■ **WHAT YOU WILL DO**
An exact copy is required of every line from the one with "Task: Expand the" through the end of the data below, and the pictures must stay out of it.

[Items from a data source]
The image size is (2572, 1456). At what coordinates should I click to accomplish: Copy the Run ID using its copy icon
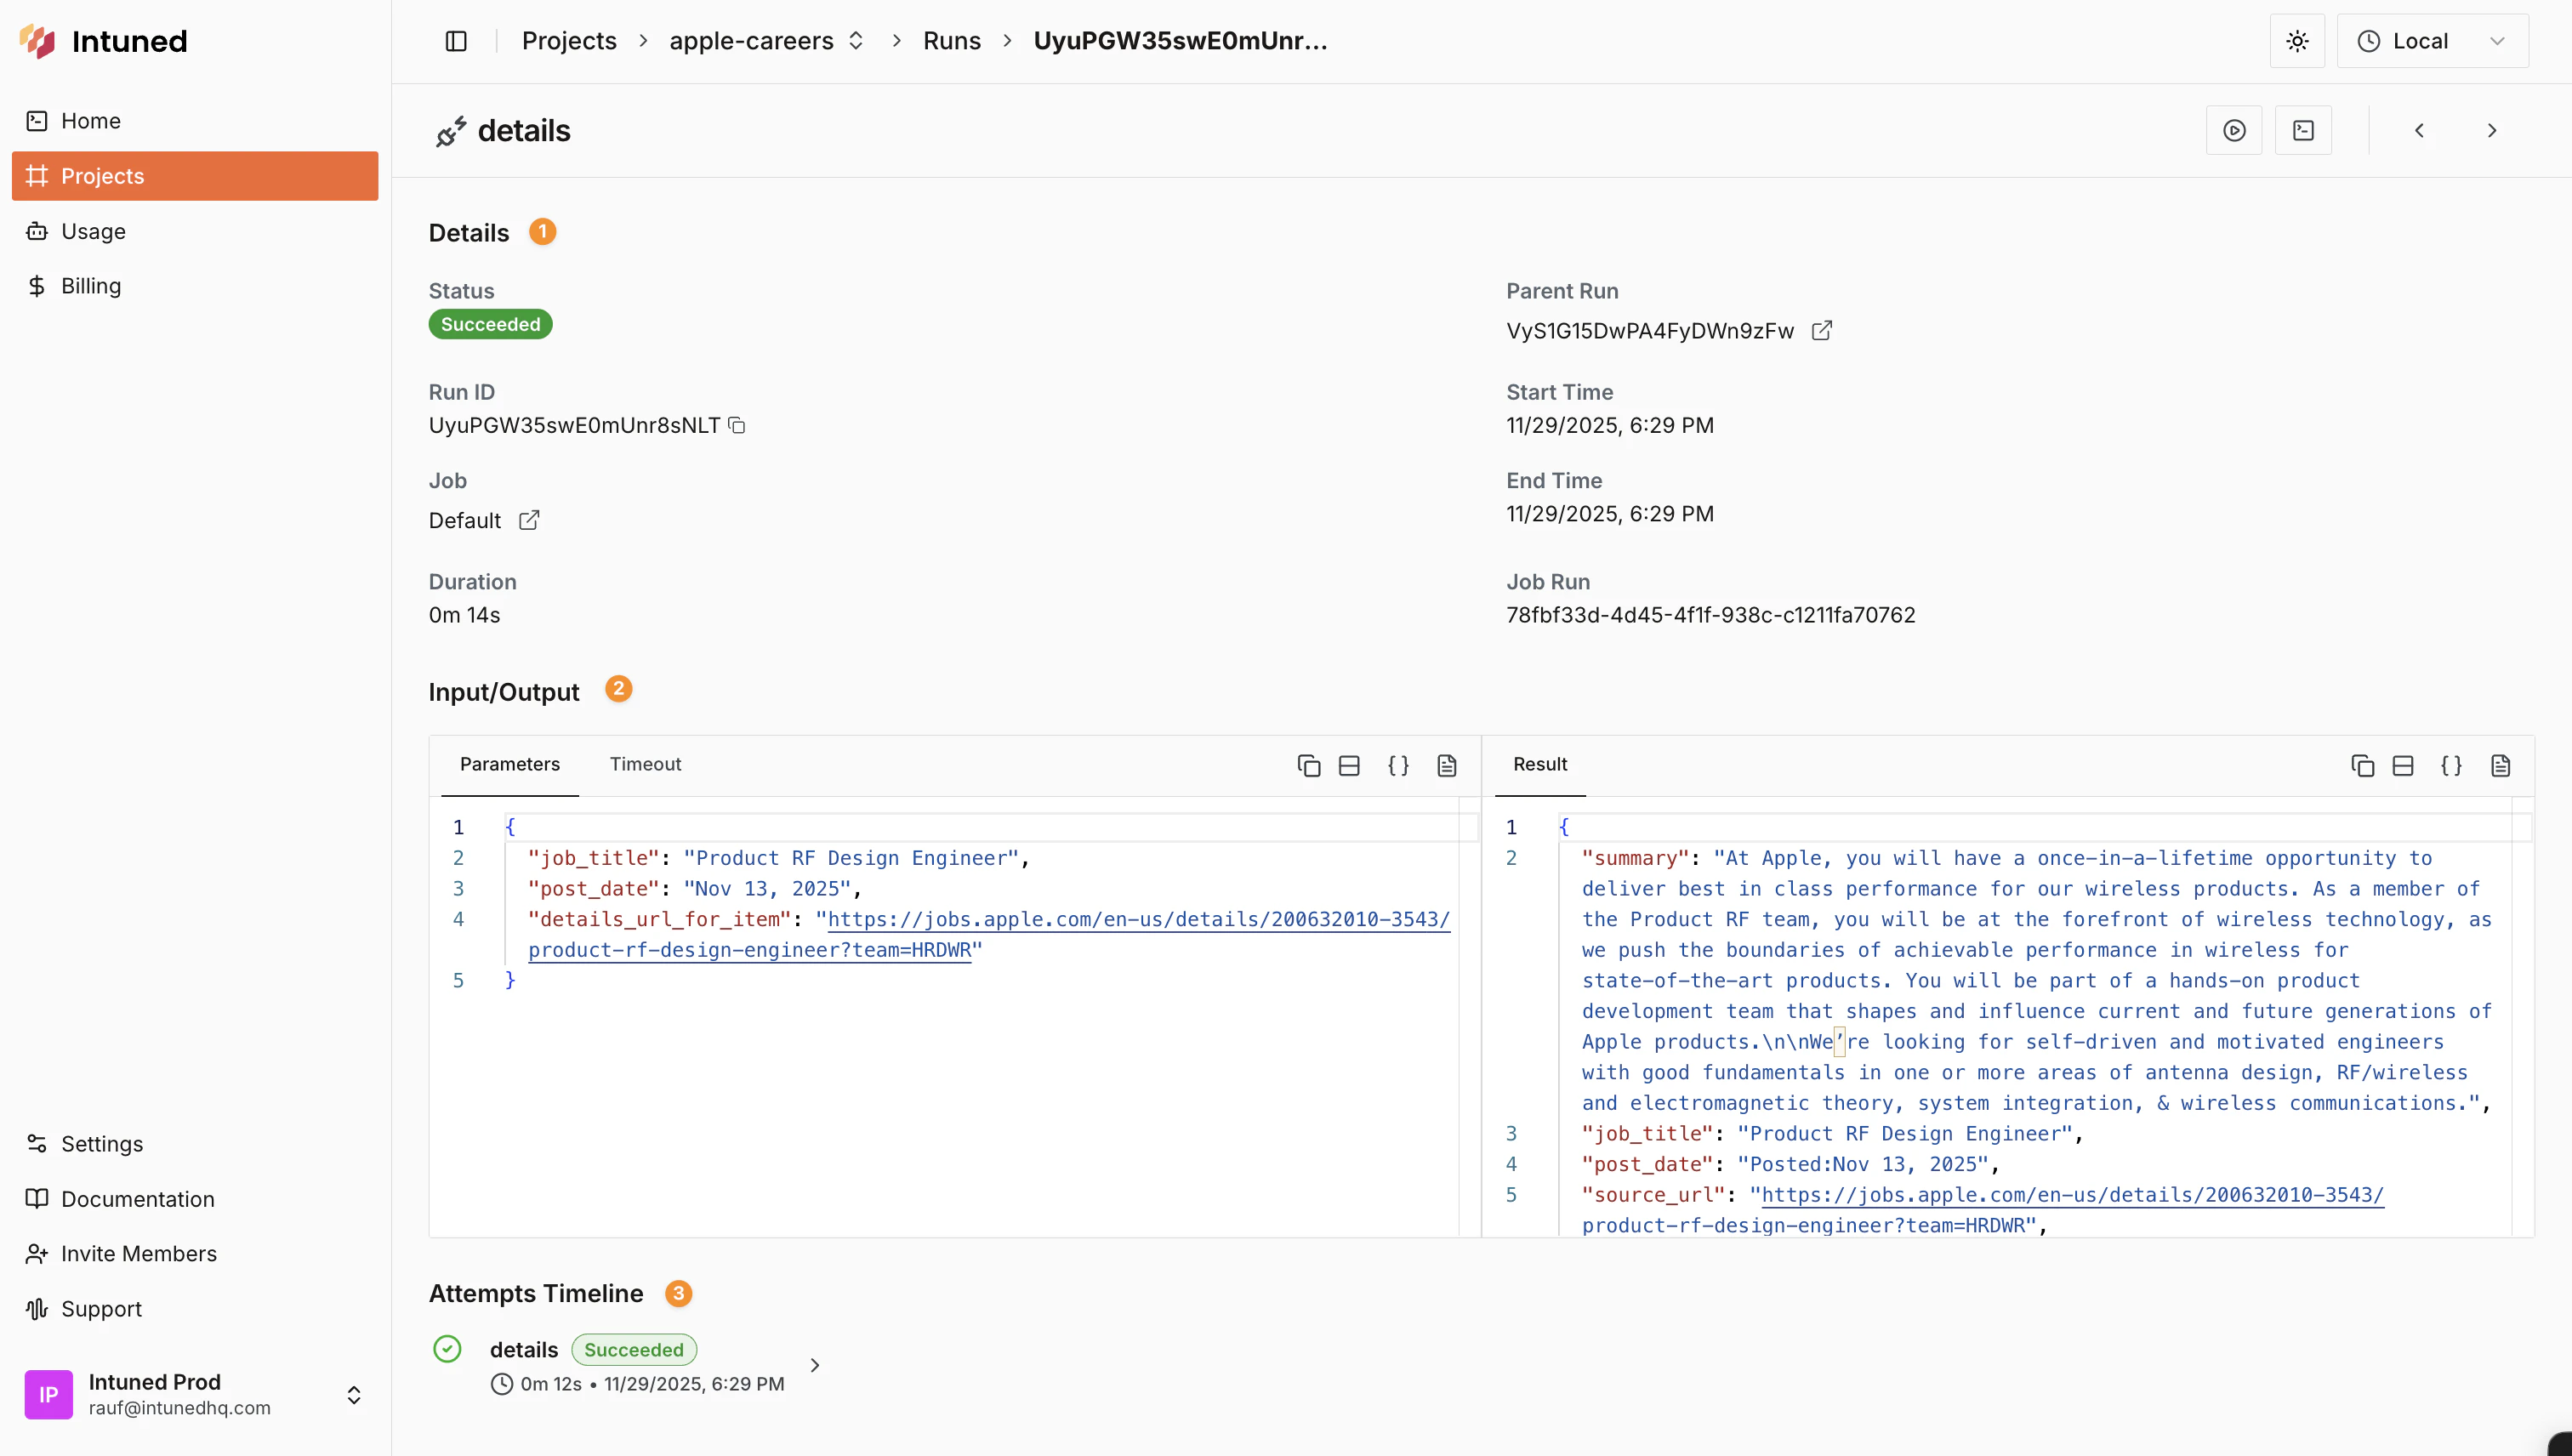pos(738,425)
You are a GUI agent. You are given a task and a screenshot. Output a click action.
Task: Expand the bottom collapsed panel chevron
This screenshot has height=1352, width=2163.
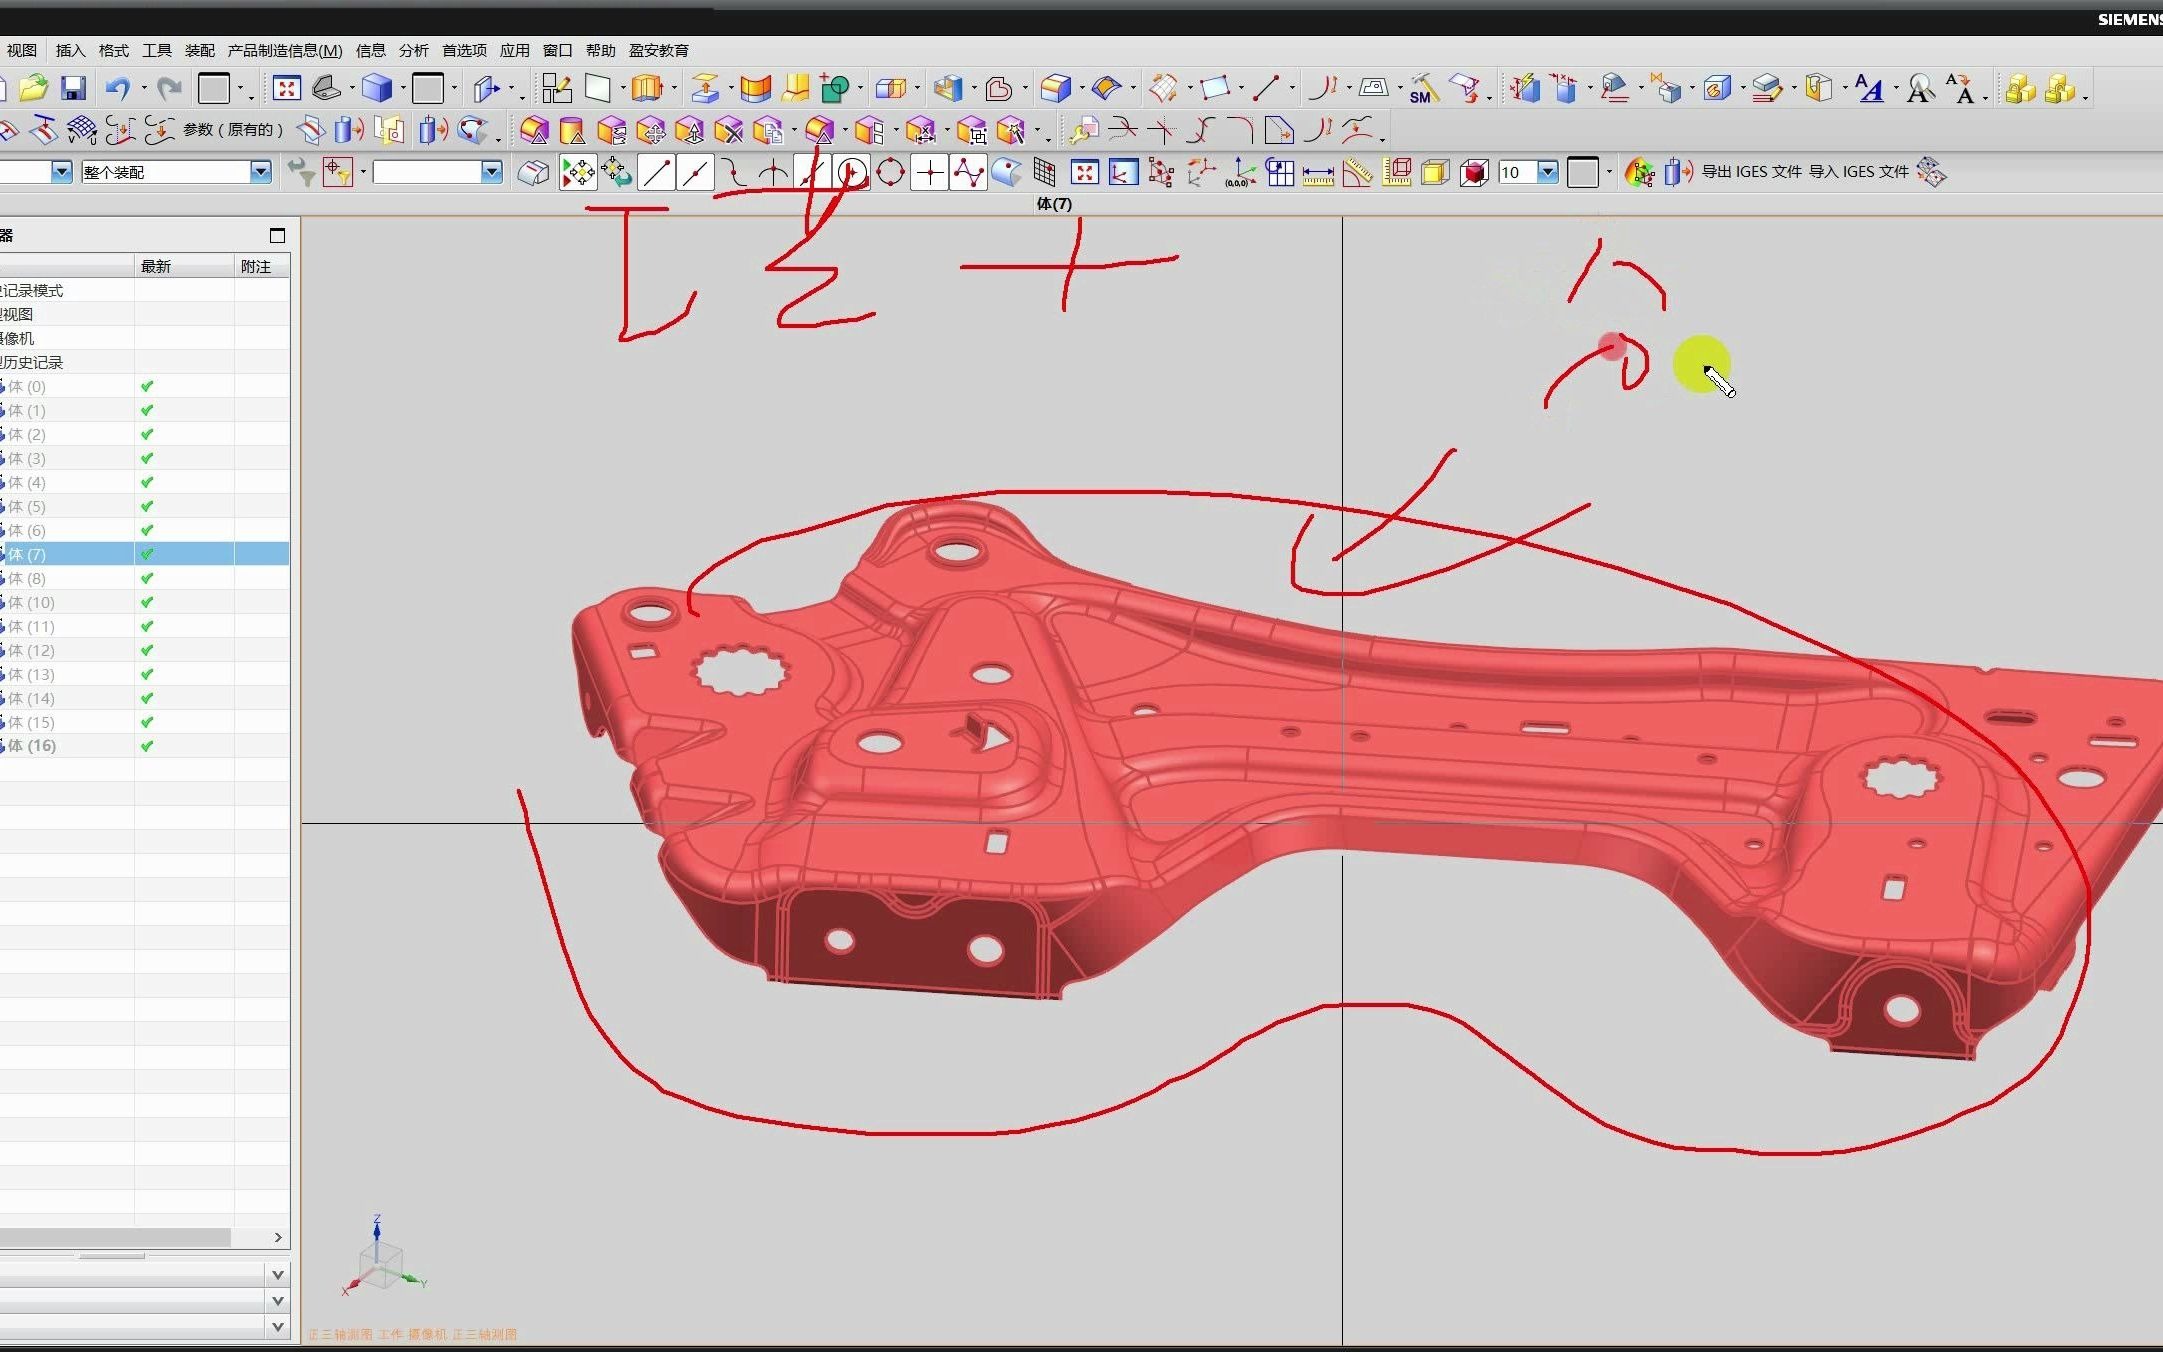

■ **SOLUTION TO THIS PROBLEM**
Task: Expand the bottom collapsed panel chevron
This screenshot has height=1352, width=2163.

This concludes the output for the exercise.